Sometimes when combing through pages of the Ensign to read recent Conference talks I have felt disappointed. Although our arguably most powerful belief as an organization is in our leaders’ abilities to receive continuing revelation, a glance at recent addresses makes it clear that our mode of receiving revelation is no longer that practiced by Joseph Smith. This is not necessarily a bad thing, but whereas Joseph Smith spoke directly through God’s voice in his numerous public outpourings of revelations, current leaders very rarely make such claims of authority.
Given the central importance of our claim to continuing revelation, some explanation is needed as to why we have shifted so much in our capacity to and our mode of receiving revelation. Again, I am not arguing that it is desirable that Joseph Smith’s revelations be models for today or that we receive more revelations, but it intellectually troubles me. While I cannot pretend to know how our current leadership understands their unique callings as revelators (though I am eager for them to explain), analysis of their public addresses suggests that they more frequently couch their remarks as merely strong advice. They also tend to rely on citations of previous authorities or scriptures, suggesting that their role is more one of interpreting and preserving past revelations for our times than of revealing new principles.
Although I am sometimes puzzled by the lack of recent revelations– our knowledge of our divine purpose and God is far, in my mind, from complete – more recently I have begun to consider from a faithful perspective why such public revelations appear to occur at best infrequently. Central to the issue, I believe, is that the geography of the Church has fundamentally changed since Joseph Smith. Whereas in the early days of the Church members could access the prophet directly and he could receive revelation that pertained to majority of a very geographically and culturally limited membership, we are now too large, diverse, and removed from the central leadership to have principles and practices revealed in one area necessarily apply in another. While geographic spread amongst the membership does not explain our lack of revelation about questions pertaining to the nature of God, many of Joseph Smith’s original revelations touched upon matters pertaining to groups of individuals rather than theological questions.
In other words, as one of many possible and non-exclusive explanations, I’m suggesting that revelation amongst our leadership has not so much ceased as transferred in many cases from the general to the local level. It is at the level of wards and the personal that modern day revelation far more frequently occurs. Our focus on the importance of personal revelation – and the belief amongst many saints that personal revelation must confirm and can even trump principles suggested by General Authorities – is not so much an act of asserting the individual over the collective church (though it certainly can be that) as much as a necessary principle when the church becomes too big to govern from the top. Along with personal revelation, revelation received by bishops and other local leaders plays an increasingly important role not only in church governance but also in the faith-building experiences of the membership.

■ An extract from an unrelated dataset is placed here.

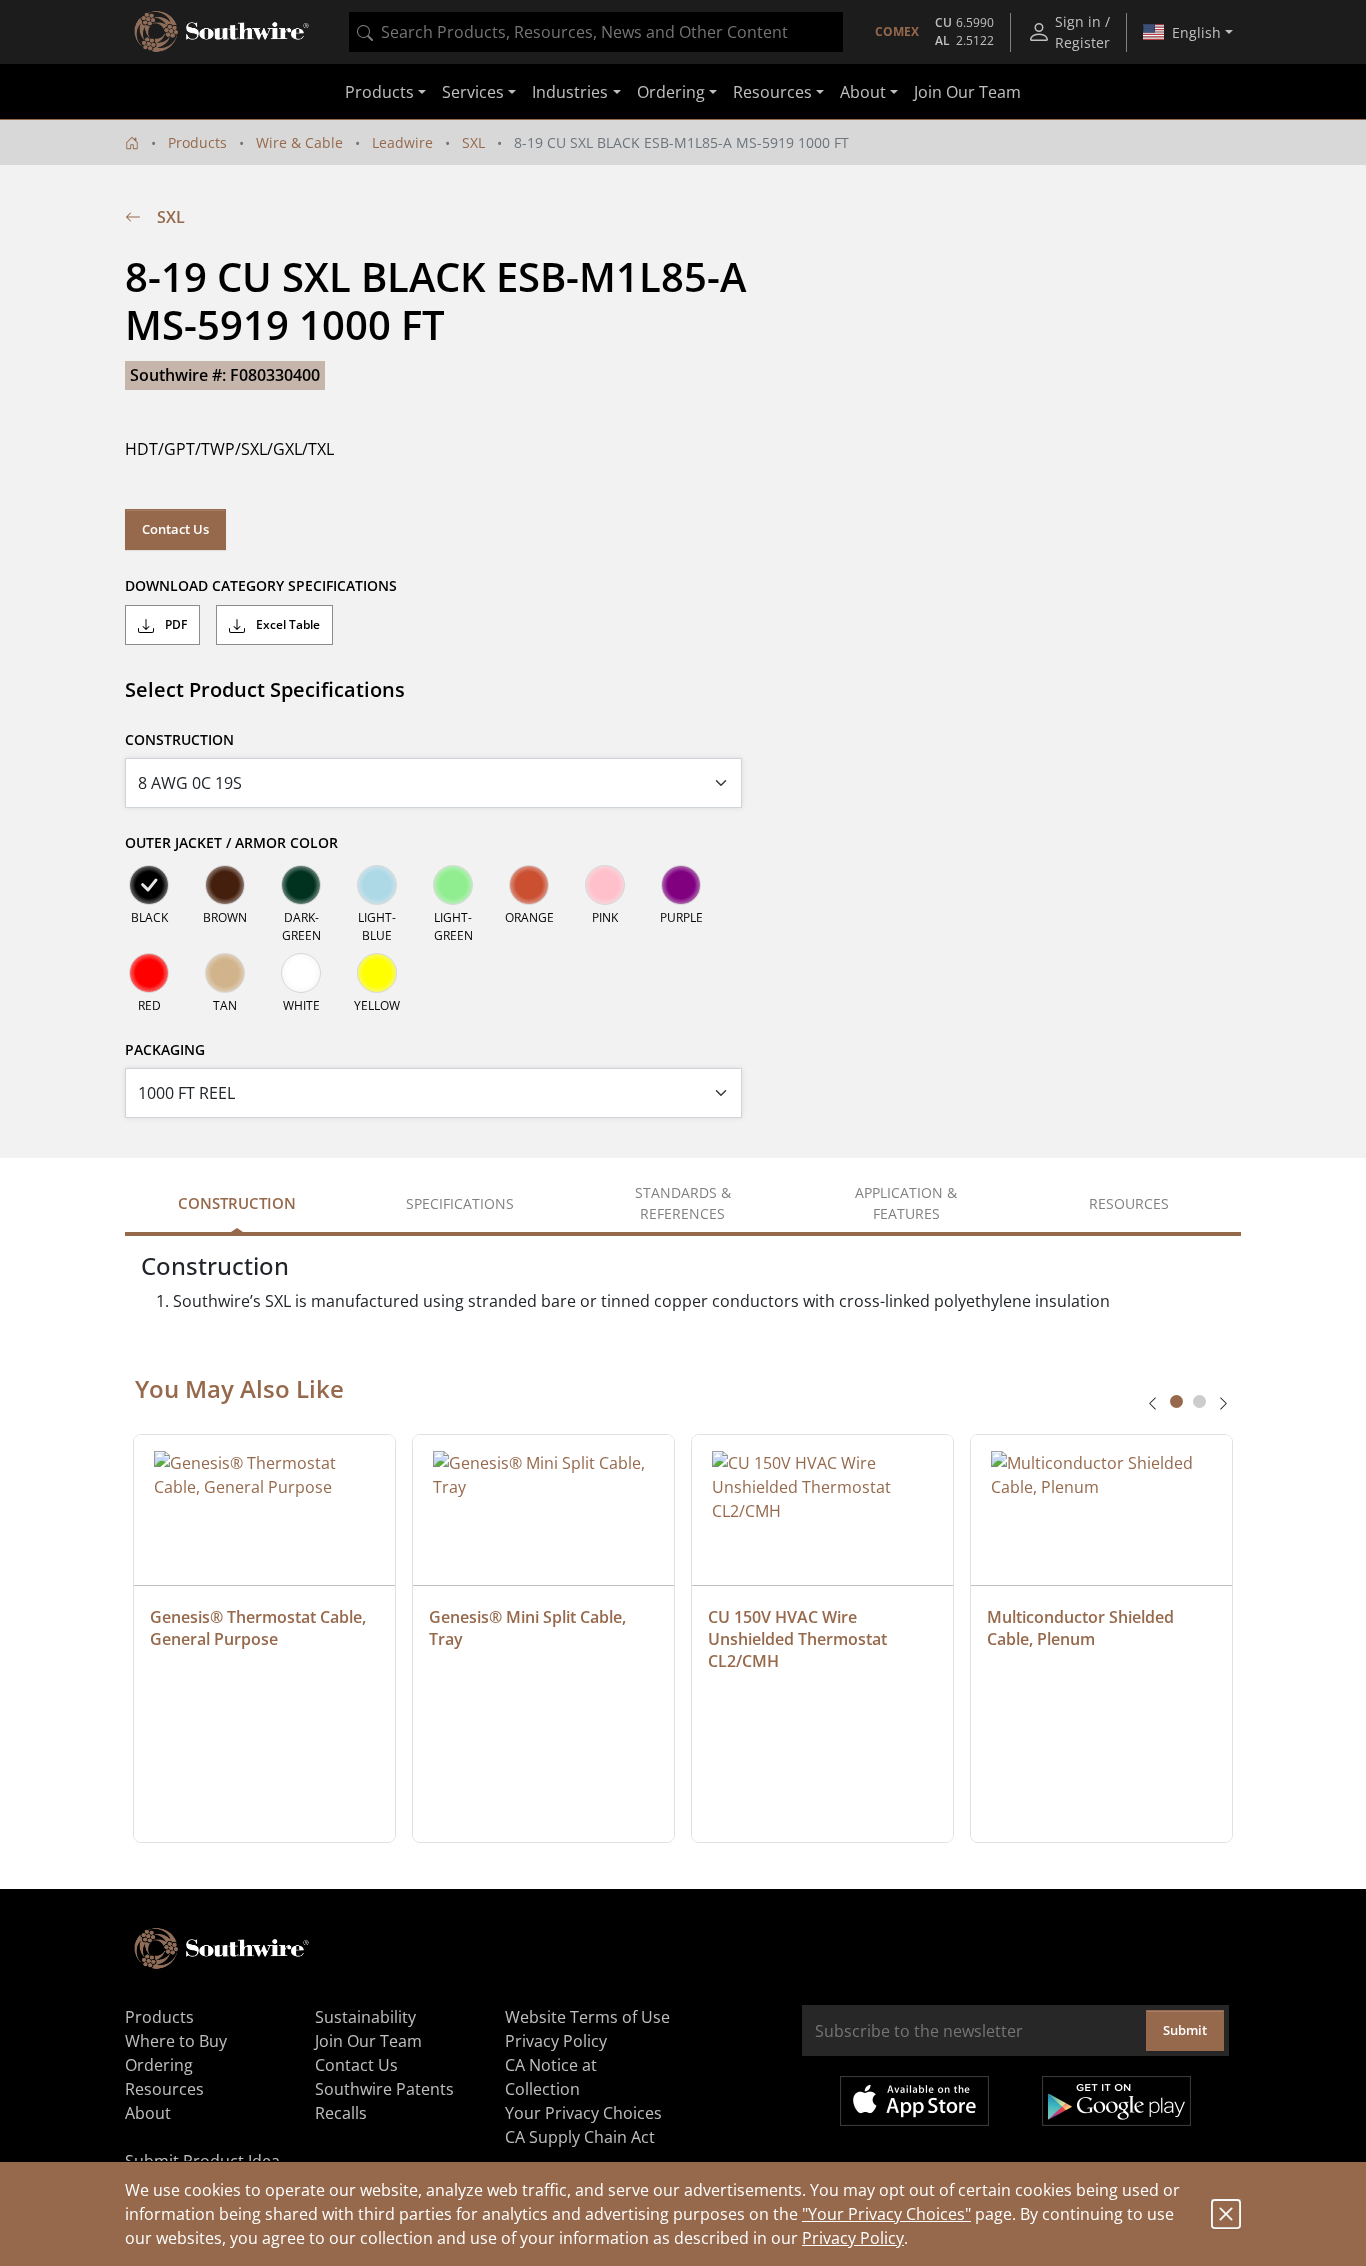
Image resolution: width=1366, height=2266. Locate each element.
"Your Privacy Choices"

Although God might be in principle the same everywhere, the way He manifests himself and the way His principles play out in practice are ever more contingent on local environments, because speaking for the “whole” Church is increasingly harder to do.
But why, then, if I accept that revelation occurs, albeit more frequently in a local context, do I still feel frustrated by my perception that our General Authorities rarely seem to reveal any communications from God? One problem, perhaps, is that while we still doctrinally adhere to the governance structure laid out by Joseph Smith – and presumably most members believe that this leadership structure is divinely appointed (though not necessarily applicable for eternity) — in practice the roles played by members of each office might have substantially shifted over time. There is, then, a disconnection between what the average member thinks leaders do and what they actually do caused by lack of information.
Rather than leaving us to speculate about the offices and roles that a current General Authority or even local leaders fills, and then leaving us to wonder why General Authorities don’t match our expectations for better or for worse, these leaders could discuss more frankly with us how they see their roles evolving and how they understand and receive their revelations for governing the Church. We could be more transparent and open about what the role of being a revelator means in this moment and about who can fill that role. Such transparency and openness would doubtlessly help members be more supportive of the leadership and foster expectations in line with reality. Every time I have had a glimpse of how leadership and inspiration — is that the same as revelation? — operates in practice, it has deeply affirmed my faith and challenged me to reconsider how I perceive the Church leadership that I have never had much contact with.